Toen hij weg was, gingen de twee mannen aan het werk. Op de tafel stond een doos met Arabische opschriften. Een van de mannen maakte hem open en haalde er een in bubbeltjesplastic gewikkelde metalen bus uit, met een met vloeistof gevulde fles erin. Hij trok de fles uit de bus en hield hem tegen het licht.

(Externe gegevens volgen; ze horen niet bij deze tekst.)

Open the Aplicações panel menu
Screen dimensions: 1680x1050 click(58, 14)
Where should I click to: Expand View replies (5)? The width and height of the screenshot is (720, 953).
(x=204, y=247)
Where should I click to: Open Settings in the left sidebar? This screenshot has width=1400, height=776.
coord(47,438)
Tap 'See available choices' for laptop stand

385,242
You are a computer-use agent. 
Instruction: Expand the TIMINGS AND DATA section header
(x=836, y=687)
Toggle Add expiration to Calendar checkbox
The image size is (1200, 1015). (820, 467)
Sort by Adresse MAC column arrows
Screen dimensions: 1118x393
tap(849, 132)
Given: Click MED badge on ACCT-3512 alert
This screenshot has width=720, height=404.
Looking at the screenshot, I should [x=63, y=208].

Hij wist maar al te goed wat volgens de fbi de drie dodelijkste stoffen ter wereld waren in aflopende volgorde: plutonium, botulisme en ricine. De vloeistof in het glas was bij lange na niet zo gevaarlijk als die drie stoffen. Maar op de juiste manier gebruikt, kon het spul nog steeds erg effectief zijn. In de hand die ze de Nationale Gardist net hadden aangemeten was een zakje ingebouwd. Als er op een in de huid ingebouwd knopje werd gedrukt en er een heel speciale beweging met het polsgewricht werd gemaakt, ging het zakje open, zodat de vloeistof door de kunstmatige poriën op de huid terechtkwam. Meer dan een handdruk zou daar niet voor nodig zijn. De volgende dag zouden de chemicus en de ingenieur naar het terrein gaan waar de ceremonie zou plaatsvinden, en naar een aantal andere plekken hier in dit plaatsje, om daar met een laser nauwkeurige metingen te doen terwijl het leek of ze rustig aan het wandelen waren. Al die gegevens zouden ze invoeren in hun computerprogramma, en daarmee zouden ze dat net zolang verfijnen totdat alle mogelijke fouten geëlimineerd waren. Dit was geen spel van meters en minuten; dit ging om centimeters en seconden. En een spel was het ook al niet.
Terwijl ze druk aan het werk waren, zei de ene man tegen zijn collega: ‘Hij is wel erg verbitterd, hè?’
‘Zou jij dat dan niet zijn?’ zei de ander.